Essa mulher negra escravizada, ao chegar ao país e passar pelo período de ‘engorda’ nos armazéns perto dos portos, era vendida para senhores de engenho, supervisionada, vigiada e punida por capatazes que tinham autorização para ferir seu corpo e tirar-lhe a vida por pequenos deslizes. Tudo isto perpassa uma solidão que ultrapassa a vida conjugal e afetiva, sendo também subjetiva e colonial para tais mulheres. Com base em Pacheco (2013) e Souza (2008), torna-se possível dizer que a formação da sociedade brasileira também no pós-abolição, com políticas públicas de incentivo à miscigenação, reforça a solidão, incluindo a afetiva-sexual, já que há discursos que constroem a mulher negra como não ‘apta’ para tal. .

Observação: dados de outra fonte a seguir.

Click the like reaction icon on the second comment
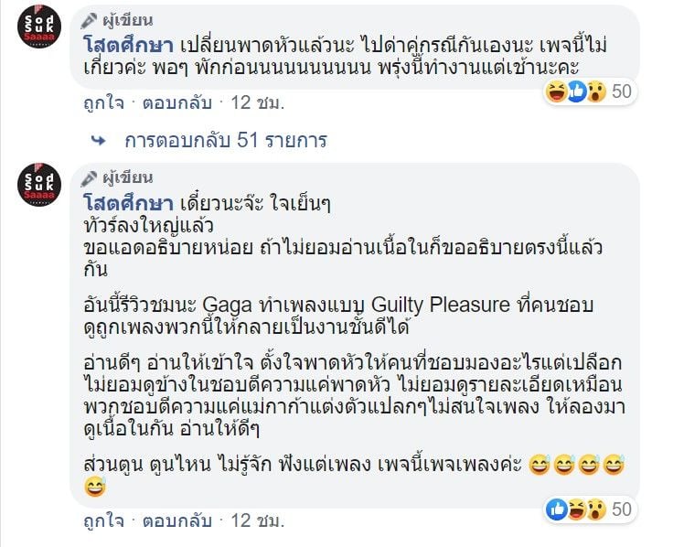The image size is (684, 547). coord(556,509)
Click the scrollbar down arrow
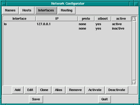Viewport: 140px width, 105px height. pos(134,82)
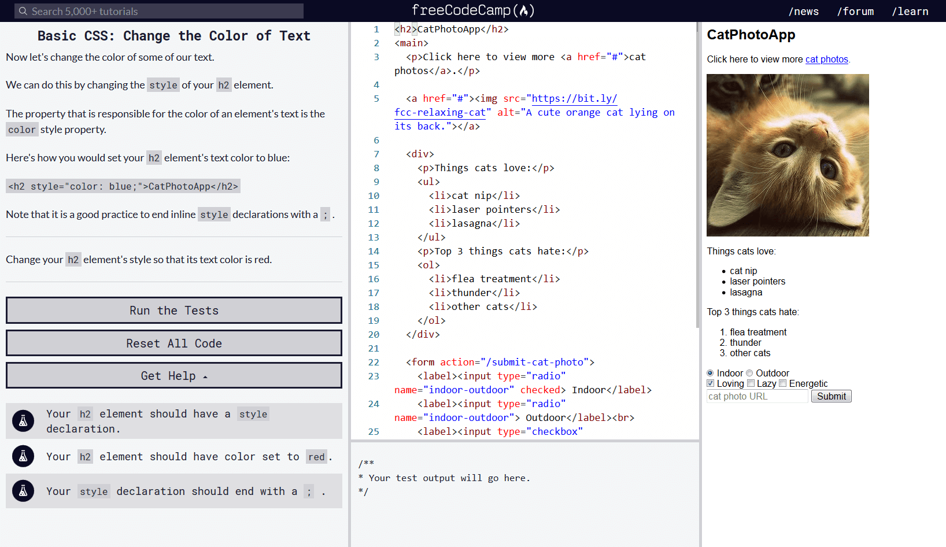946x547 pixels.
Task: Select the /learn navigation item
Action: [x=911, y=11]
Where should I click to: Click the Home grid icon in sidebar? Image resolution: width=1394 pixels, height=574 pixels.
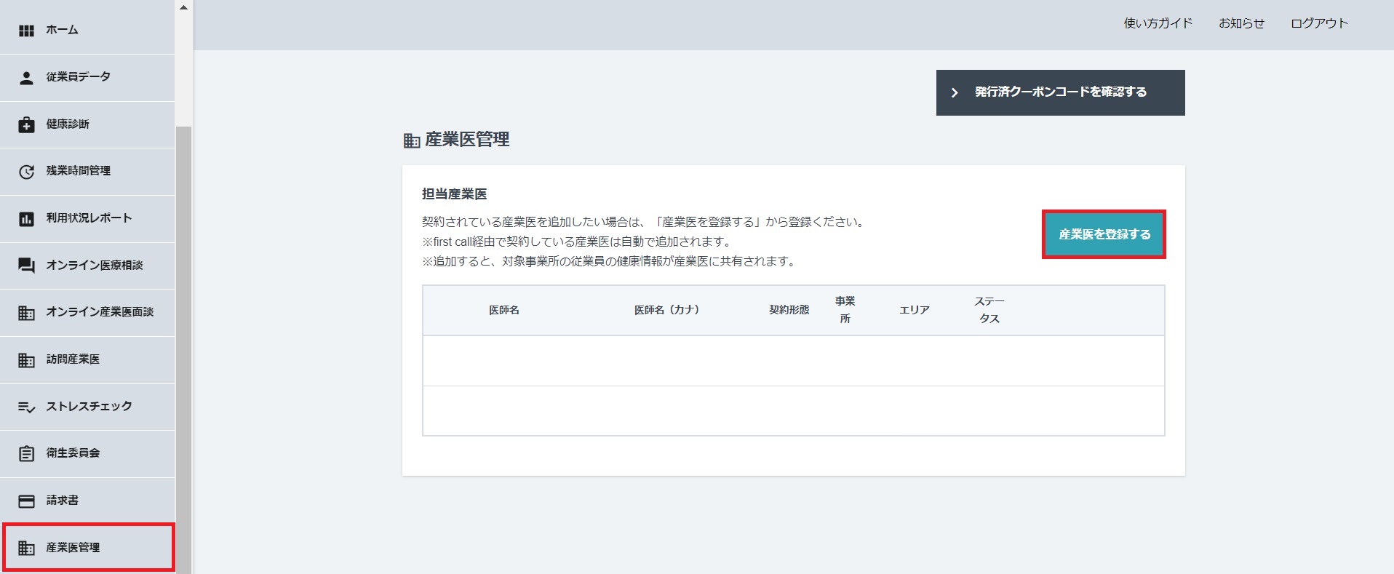pos(26,31)
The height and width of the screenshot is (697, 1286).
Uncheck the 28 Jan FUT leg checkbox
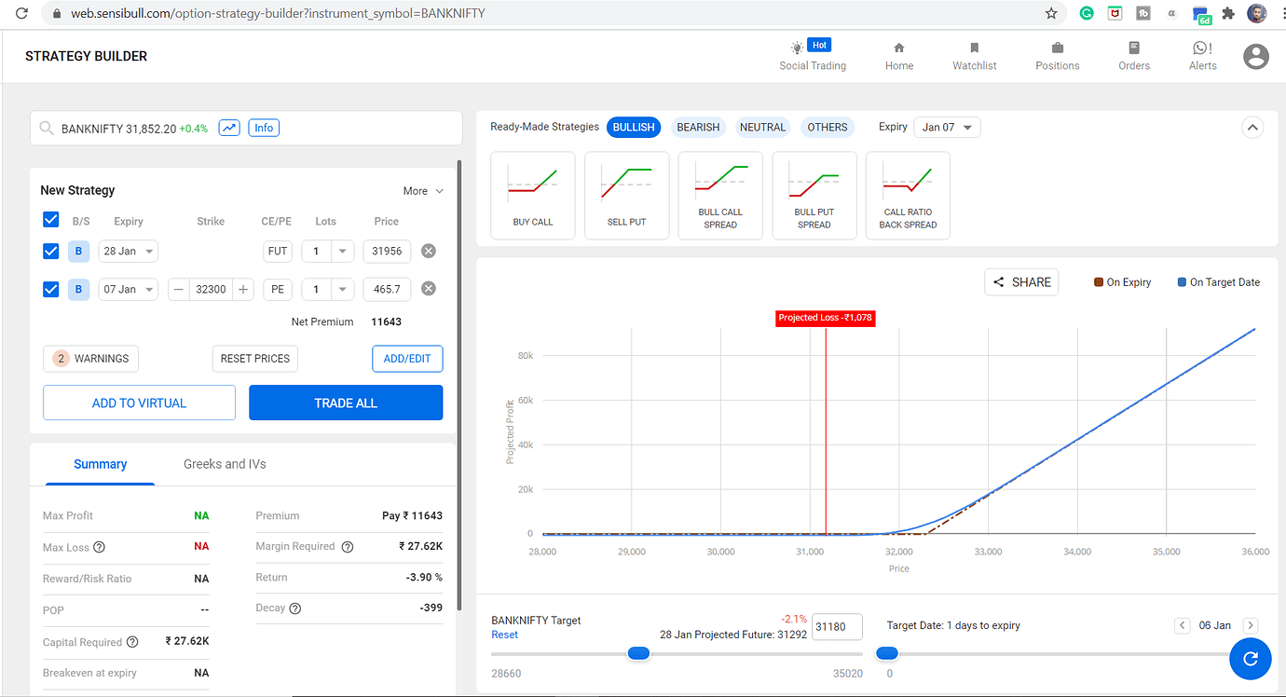tap(51, 251)
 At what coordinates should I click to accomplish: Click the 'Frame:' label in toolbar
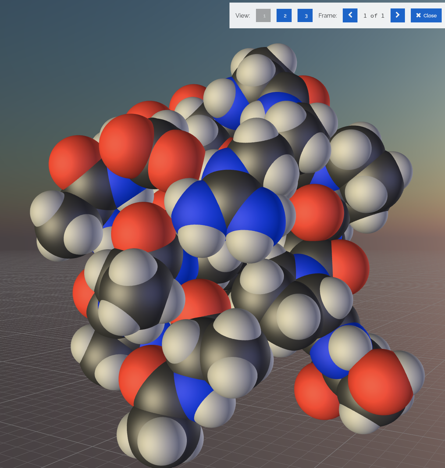328,15
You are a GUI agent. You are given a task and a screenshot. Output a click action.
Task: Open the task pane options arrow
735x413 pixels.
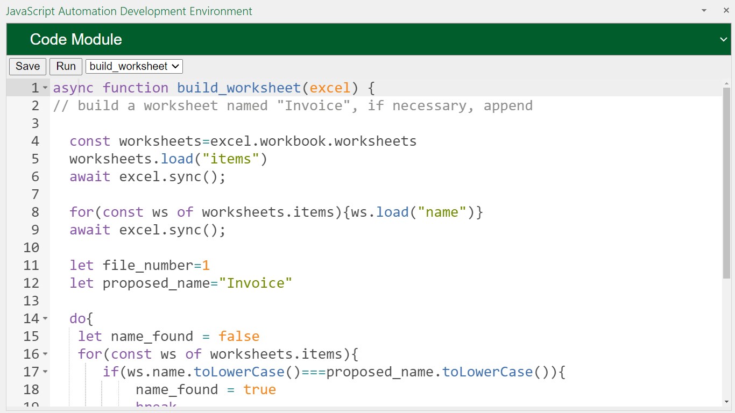704,11
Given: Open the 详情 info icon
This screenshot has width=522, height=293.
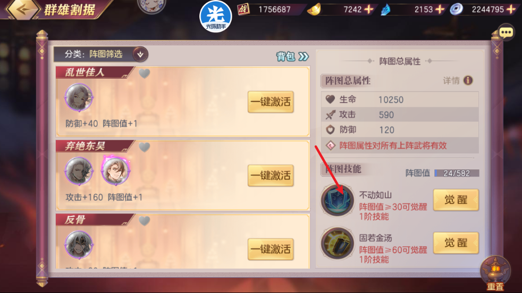Looking at the screenshot, I should coord(468,80).
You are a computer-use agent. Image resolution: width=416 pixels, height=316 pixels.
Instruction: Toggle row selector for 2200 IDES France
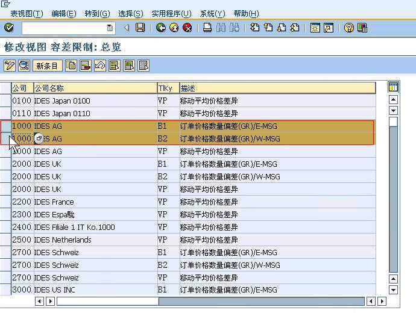(x=5, y=202)
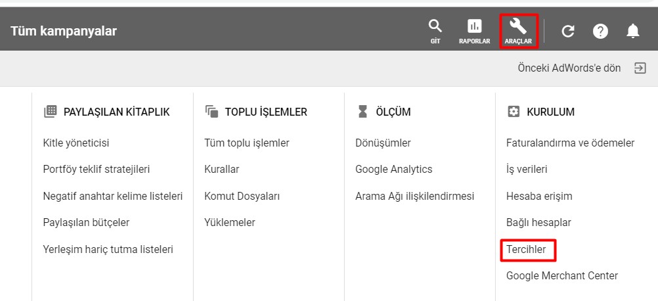Click the Tüm kampanyalar title
658x301 pixels.
tap(64, 31)
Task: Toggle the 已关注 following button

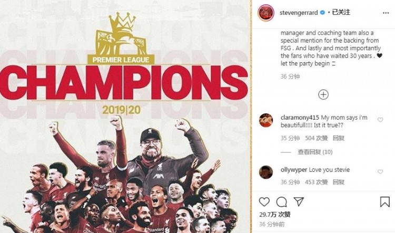Action: point(341,12)
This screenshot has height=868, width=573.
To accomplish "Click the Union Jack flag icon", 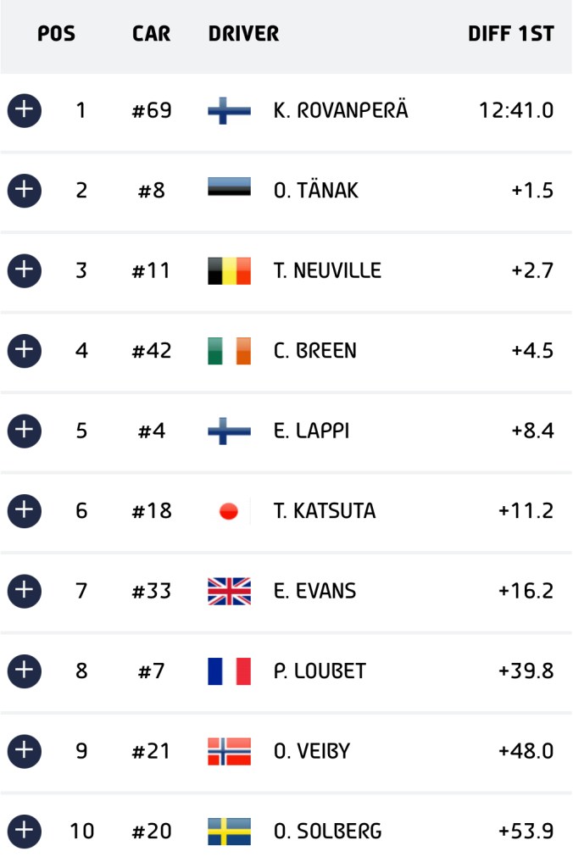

Talvez, não falemos muito sobre a solidão, porque emergem destas conversas memórias de dor, rejeição, preterimento e tantas outras muitas vezes não cicatrizadas. Contudo, tratar de nossas dores pode ser a chave para rejeitarmos a solidão que nos é imposta por um sistema racista. O caminho pode ser pela linguagem, sabemos que a linguagem fere (Melo & Rocha, 2015), mas ela é também lugar de cura. Neste sentido, a cura pode estar em iniciarmos um processo de circular texto e narrativas em espaços hegemônicos que mostrem o poder na ancestralidade negra, afinal, como mulheres negras e homens negros somos muito mais do que a colonização nos definiu.
AUSTIN, John Lancaster. Quando dizer é fazer. Palavras e ação. Trad. Danilo Marcondes. Porto Alegre: Artes Médicas. ([1962]1990).
Hooks, bell. Intelectuais Negras. Revista Estudos Feministas, V.3, nº 2 , 1995..
PACHECO, Ana Claudia L. Mulher Negra: Afetividade e Solidão. Salvador: Editora UFBA, 2013.
Paiva, Raissa Lyra Valério. Solidão e ser mulher negra: as marcas da violência simbólica no Rio de Janeiro”. (Dissertação de Mestrado) – Universidade da Grande Rio - Duque de Caxias, 2020.